CrossInstall, which came along with its own bidder and proprietary creative ad formats, has been renamed MoPub Acquire and its team will now be part of MoPub, after having operated as a standalone business since Twitter bought the company in May of last year.
The MoPub exchange sees 2.1 trillion ad requests per quarter and supports 56,000 mobile apps.
Twitter acquired CrossInstall after it had been gunning for more performance ad dollars with mixed success.
A year ago, most of CrossInstall’s clients were gaming companies, such as Machine Zone, Jam City, SGN and PuzzleSocial. But since being acquired by Twitter, the DSP has broadened to non-gaming app developers as well.
“There are a lot of really successful app developers out there that just need to acquire more users and that’s what we plan to help them with,” Georgia Herdener, the head of MoPub Acquire who joined Twitter with CrossInstall, told AdExchanger.
Though MoPub helps app developers monetize their inventory and earn revenue, it had largely lacked user acquisition features.
The rebranded MoPub Acquire bridges that gap by driving user acquisition and helping mobile advertisers to target audiences and personalize campaigns across multiple exchanges, including the MoPub Marketplace.
“They’re now going to be able to service clients, not only allowing them to earn but also do user acquisition,” said Herdener, who previously served as CrossInstall’s SVP of business development and account management.
“MoPub has been historically functioning at 50% of what an app developer needs to be successful – helping them earn money,” she added. “But you [also] have to get new users to come into your app and spend money, and that’s what they now have MoPub Acquire doing.”
Prior to the acquisition, CrossInstall lacked certain features, including a client-facing dashboard that will now allow clients to view earnings and acquisition data via a single interface.
“The biggest thing the Twitter acquisition has given us is resources,” Herdener said. “We’ve always been a leader in helping app developers acquire new users, but we’ve been a little bit limited in terms of how much we could scale that based off the fact that we were bootstrapped.”
MoPub Acquire is still in closed beta with existing CrossInstall clients and some new customers. Herdener said it’s too early to say when the offering will launch more broadly.
“It’s really important to us that we’re methodical and get client feedback and ensure that we’re building out the product with exactly what clients need,” she said.
For the moment, MoPub isn’t planning to roll out any new ad formats with Acquire, but it has ended CrossInstall’s partnerships with Facebook, Snap, Google’s App Campaigns and other large ad networks through which it previously offered playable ad units as part of its creative-as-a-service program.
“Those partnerships were really just us making sure that the creatives that we build [and] the tech would work on Facebook, Google and Snapchat,” Herdener said. “We sunset that program right after the acquisition.
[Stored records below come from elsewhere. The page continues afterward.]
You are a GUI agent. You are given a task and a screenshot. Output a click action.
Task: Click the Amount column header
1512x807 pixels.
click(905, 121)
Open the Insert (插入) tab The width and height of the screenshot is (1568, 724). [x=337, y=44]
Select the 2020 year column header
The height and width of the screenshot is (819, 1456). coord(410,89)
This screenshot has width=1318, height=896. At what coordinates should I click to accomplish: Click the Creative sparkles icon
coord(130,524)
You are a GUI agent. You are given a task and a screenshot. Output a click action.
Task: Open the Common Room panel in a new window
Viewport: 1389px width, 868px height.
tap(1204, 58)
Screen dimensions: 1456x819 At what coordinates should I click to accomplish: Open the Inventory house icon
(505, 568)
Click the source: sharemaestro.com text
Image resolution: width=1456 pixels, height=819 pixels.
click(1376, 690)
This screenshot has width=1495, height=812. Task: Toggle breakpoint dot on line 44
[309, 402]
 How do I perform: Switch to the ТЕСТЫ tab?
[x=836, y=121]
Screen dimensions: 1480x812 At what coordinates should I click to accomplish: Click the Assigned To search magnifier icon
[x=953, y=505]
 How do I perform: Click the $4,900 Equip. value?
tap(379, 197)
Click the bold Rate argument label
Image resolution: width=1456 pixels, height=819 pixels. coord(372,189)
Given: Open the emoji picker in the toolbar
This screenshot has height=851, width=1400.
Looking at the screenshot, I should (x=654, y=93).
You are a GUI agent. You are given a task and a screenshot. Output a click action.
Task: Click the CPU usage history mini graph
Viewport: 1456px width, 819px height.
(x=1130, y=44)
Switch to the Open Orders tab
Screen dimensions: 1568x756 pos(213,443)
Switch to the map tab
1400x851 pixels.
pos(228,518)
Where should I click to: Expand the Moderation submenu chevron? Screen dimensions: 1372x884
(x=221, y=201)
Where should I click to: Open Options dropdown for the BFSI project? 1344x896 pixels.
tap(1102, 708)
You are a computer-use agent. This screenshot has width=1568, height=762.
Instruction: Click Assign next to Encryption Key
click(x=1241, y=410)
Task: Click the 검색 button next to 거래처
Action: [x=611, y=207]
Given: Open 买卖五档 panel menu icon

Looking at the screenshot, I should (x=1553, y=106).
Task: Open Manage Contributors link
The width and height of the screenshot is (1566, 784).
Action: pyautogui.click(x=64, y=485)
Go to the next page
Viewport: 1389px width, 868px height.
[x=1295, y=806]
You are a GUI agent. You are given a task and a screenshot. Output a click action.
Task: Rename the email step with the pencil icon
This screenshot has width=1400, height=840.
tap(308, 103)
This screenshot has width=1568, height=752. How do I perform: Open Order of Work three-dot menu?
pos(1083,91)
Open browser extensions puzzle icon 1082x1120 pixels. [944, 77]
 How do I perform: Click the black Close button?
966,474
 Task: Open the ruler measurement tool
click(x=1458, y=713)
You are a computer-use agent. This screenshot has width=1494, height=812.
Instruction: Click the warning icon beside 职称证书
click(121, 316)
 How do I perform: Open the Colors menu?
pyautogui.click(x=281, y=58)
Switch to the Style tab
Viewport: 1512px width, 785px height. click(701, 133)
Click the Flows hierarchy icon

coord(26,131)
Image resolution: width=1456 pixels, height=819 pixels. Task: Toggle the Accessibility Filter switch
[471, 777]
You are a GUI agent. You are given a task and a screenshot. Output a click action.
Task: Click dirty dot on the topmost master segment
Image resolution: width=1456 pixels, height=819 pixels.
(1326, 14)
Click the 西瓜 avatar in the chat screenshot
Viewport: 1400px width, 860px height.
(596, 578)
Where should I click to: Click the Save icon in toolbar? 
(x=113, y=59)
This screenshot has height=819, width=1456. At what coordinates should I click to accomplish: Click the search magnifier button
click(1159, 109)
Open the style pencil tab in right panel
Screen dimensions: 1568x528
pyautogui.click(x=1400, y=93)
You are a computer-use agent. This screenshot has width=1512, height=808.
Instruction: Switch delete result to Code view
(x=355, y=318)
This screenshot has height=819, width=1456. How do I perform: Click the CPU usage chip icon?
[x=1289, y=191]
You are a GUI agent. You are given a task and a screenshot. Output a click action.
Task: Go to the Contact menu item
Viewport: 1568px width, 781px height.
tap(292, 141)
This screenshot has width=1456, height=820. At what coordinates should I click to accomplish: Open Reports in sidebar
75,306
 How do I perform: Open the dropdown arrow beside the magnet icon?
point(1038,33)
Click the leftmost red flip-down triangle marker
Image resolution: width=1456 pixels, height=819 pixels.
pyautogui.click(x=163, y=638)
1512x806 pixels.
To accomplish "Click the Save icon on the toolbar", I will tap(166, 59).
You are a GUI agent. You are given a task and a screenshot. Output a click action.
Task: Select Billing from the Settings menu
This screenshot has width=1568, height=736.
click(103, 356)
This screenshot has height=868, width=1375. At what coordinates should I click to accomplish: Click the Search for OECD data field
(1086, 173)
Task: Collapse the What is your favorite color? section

We just want to focus on user acquisition and doing what we do well.”
If MoPub Acquire is successful, it will help Twitter tap into more mobile ad dollars.
According to GroupM’s mid-year forecast released earlier this month, performance-based marketers who build their businesses around apps or mobile gaming have massively increased their spending, which has helped fuel a rebound in advertising revenue.
Following the uncertainty during the COVID-19 pandemic, overall ad revenue in the United States is set to increase by 22% this year to $279 billion. Digital advertising, which is expected to grow by 31%, will account for 57% of all advertising in the US.
Mobile gaming companies such as Skillz, which went public last year and spent $250 million globally on advertising, and the recently public mobile ad tech company AppLovin, have been important sources of growth in advertising, according to GroupM’s global president of business intelligence Brian Wieser.